● **PROBLEM TO SOLVE**:
Once you find the line with "Given: Click the paragraph" in the listing below, please repeat it and every later line exactly, through the last one, without pictures.

● **INPUT FOR THIS TASK**:
□ □ □
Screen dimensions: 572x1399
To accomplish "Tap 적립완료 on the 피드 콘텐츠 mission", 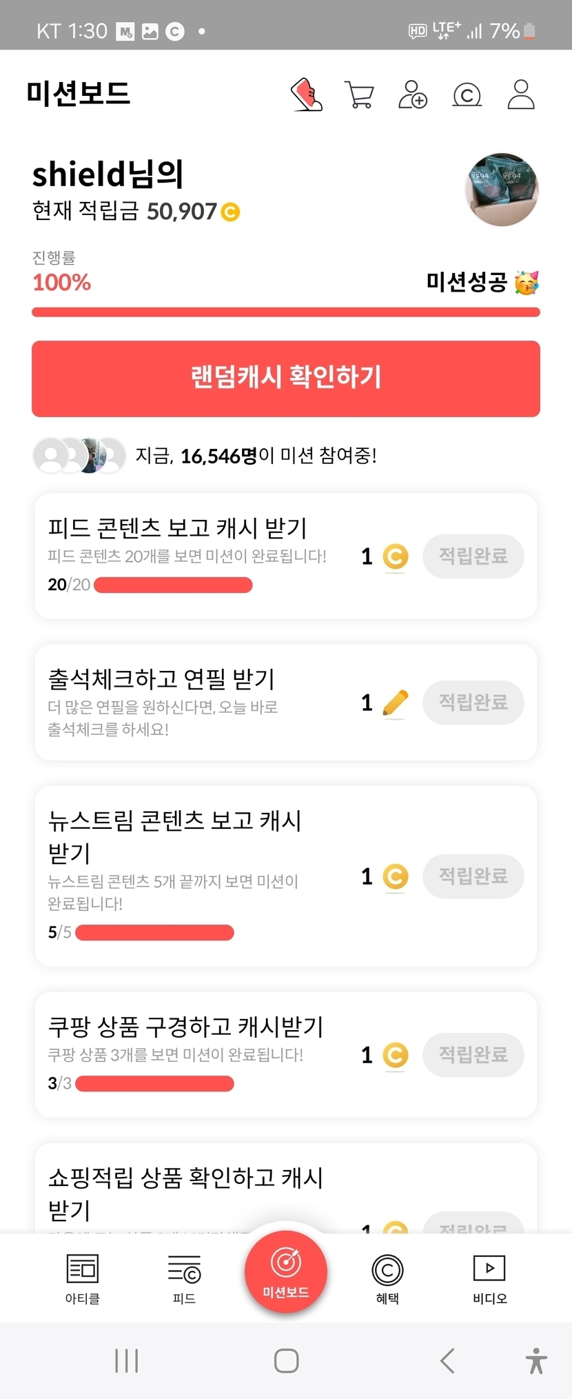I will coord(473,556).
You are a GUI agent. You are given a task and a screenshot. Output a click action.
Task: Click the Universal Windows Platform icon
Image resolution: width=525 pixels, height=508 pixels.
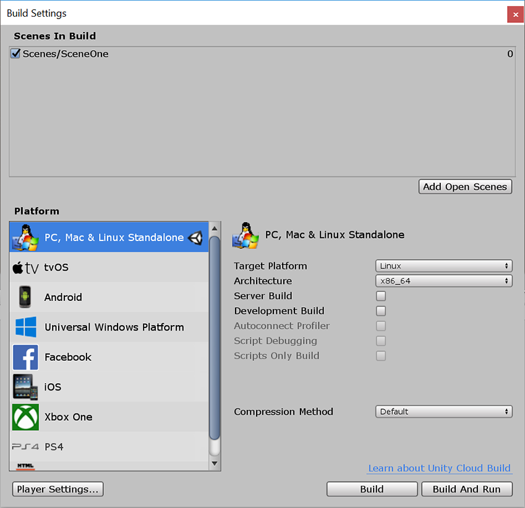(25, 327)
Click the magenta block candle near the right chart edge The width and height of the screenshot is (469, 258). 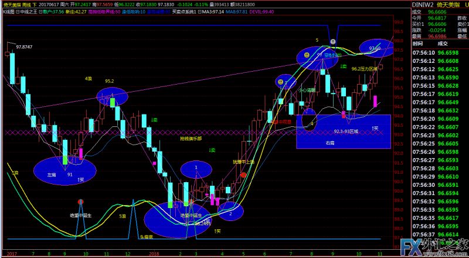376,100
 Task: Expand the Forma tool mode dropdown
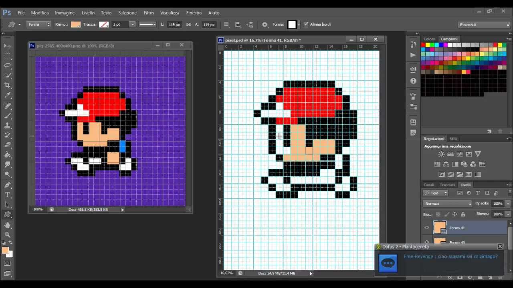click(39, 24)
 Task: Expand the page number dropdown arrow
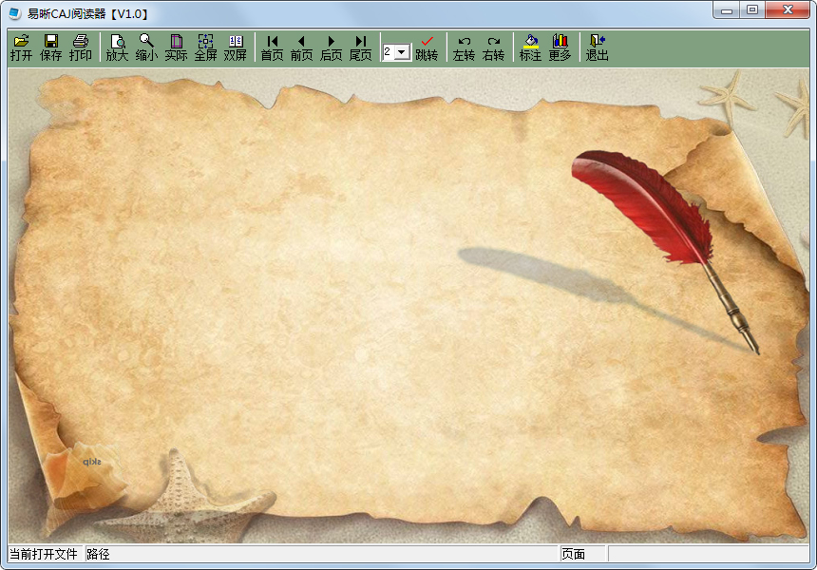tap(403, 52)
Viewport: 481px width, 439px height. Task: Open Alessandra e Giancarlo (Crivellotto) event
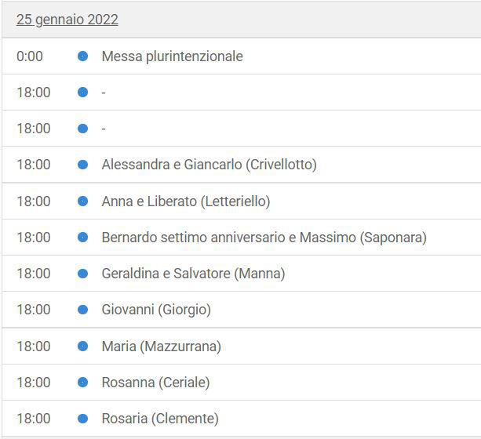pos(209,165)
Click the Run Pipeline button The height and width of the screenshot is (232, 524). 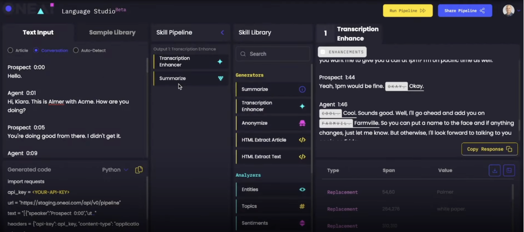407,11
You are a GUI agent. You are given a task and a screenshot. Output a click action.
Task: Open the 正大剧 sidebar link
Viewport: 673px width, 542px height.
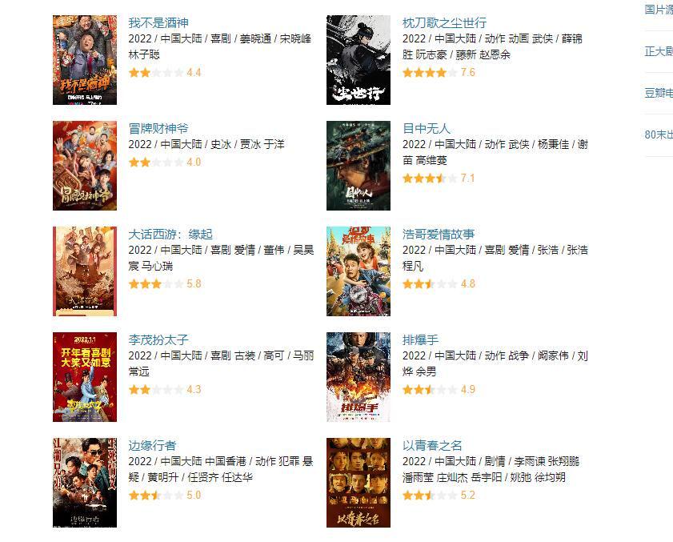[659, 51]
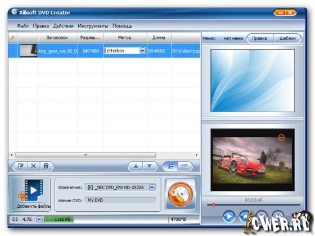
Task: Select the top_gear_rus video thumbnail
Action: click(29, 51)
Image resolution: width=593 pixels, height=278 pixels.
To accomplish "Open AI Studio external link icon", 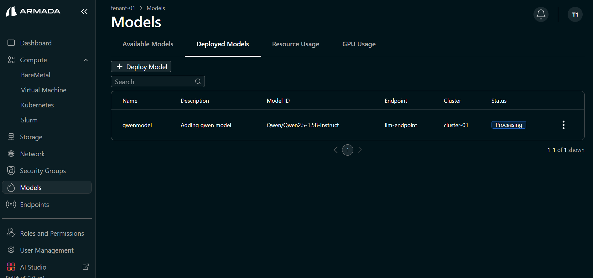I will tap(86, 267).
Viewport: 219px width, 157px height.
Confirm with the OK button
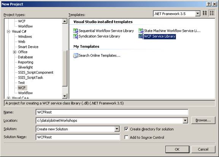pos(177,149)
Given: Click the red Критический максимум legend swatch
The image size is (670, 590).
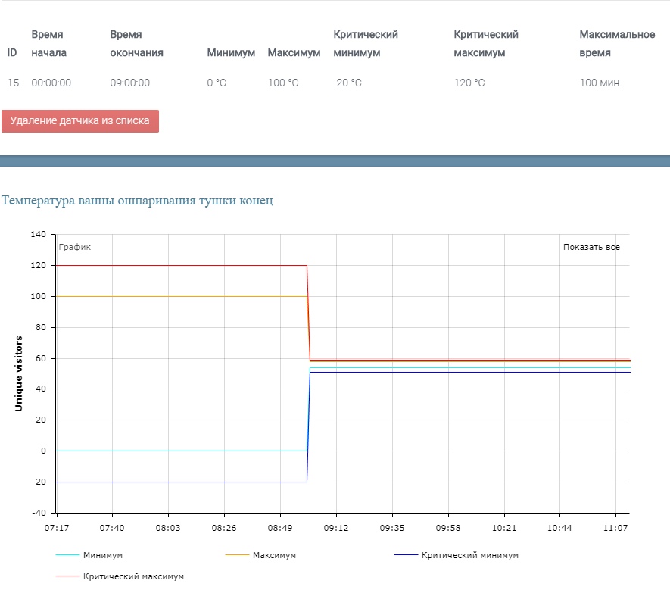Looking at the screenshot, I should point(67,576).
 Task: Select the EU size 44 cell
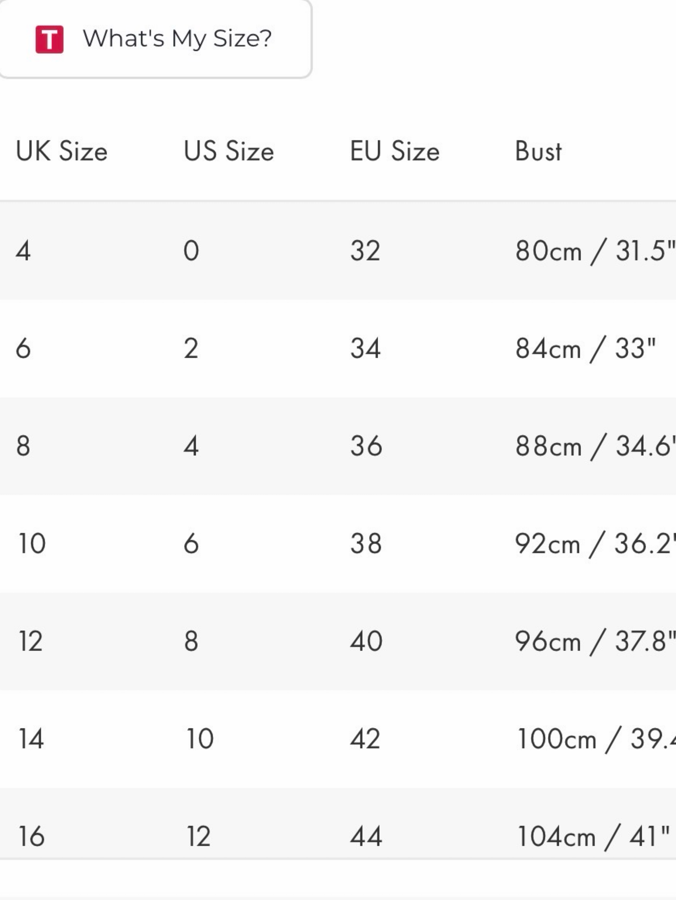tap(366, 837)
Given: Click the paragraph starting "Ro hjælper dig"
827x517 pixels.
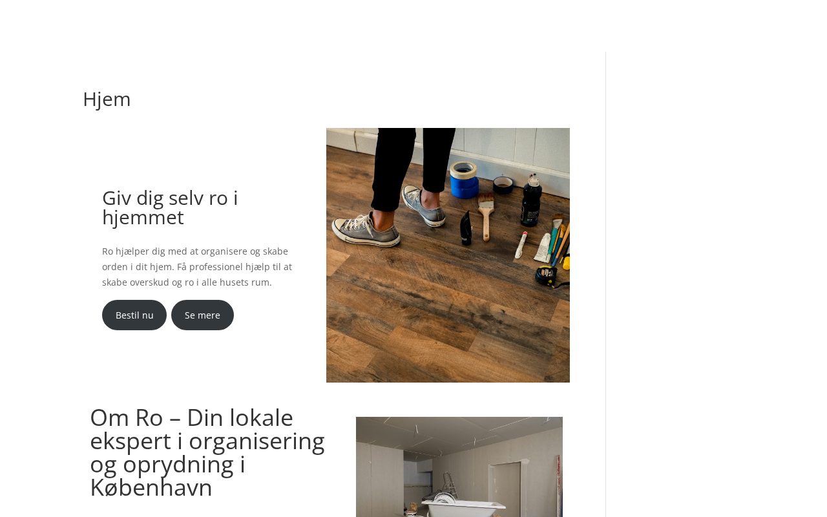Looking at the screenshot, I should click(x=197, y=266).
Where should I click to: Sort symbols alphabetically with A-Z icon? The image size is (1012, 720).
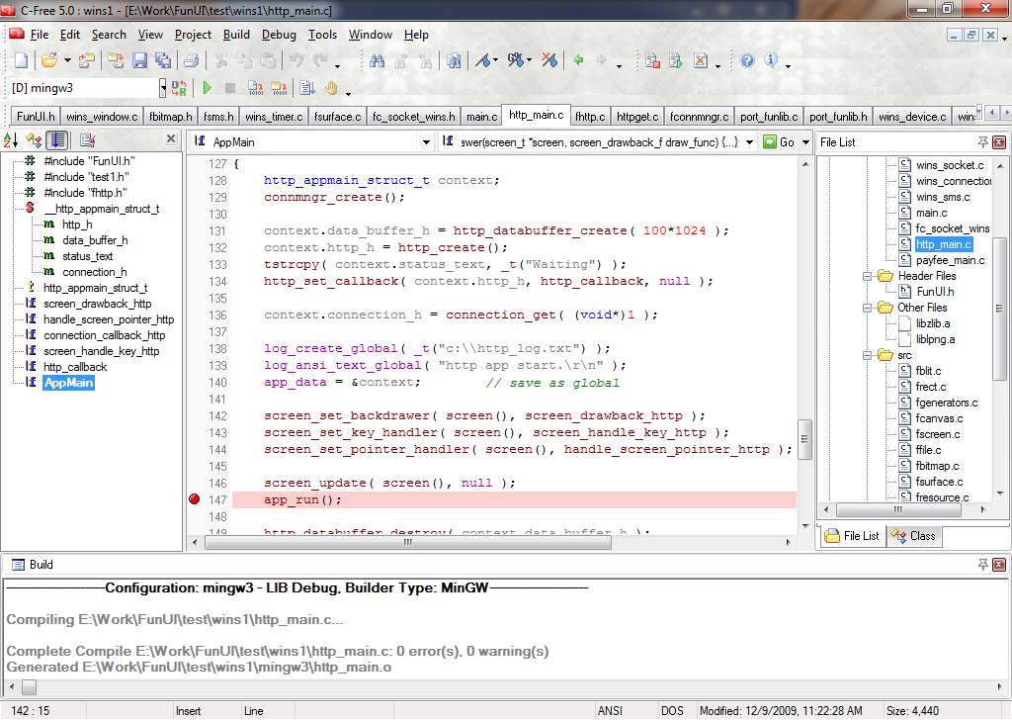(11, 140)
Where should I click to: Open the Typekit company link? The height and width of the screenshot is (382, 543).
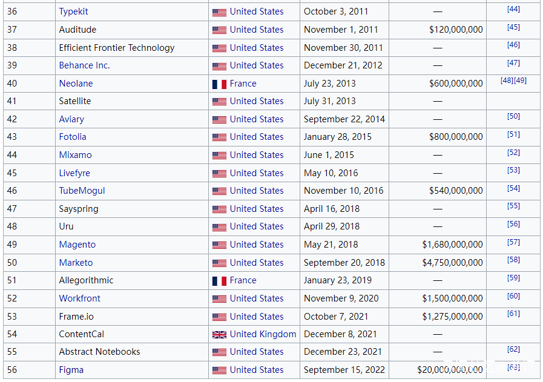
□ □ □
● **RESULT**:
Given: Click the paragraph starting "Ro hjælper dig"
827x517 pixels.
Looking at the screenshot, I should click(x=197, y=266).
Where should I click to: Sort symbols alphabetically with A-Z icon? The image size is (1012, 720).
(11, 140)
Where should I click to: Open the Typekit company link? The height and width of the screenshot is (382, 543).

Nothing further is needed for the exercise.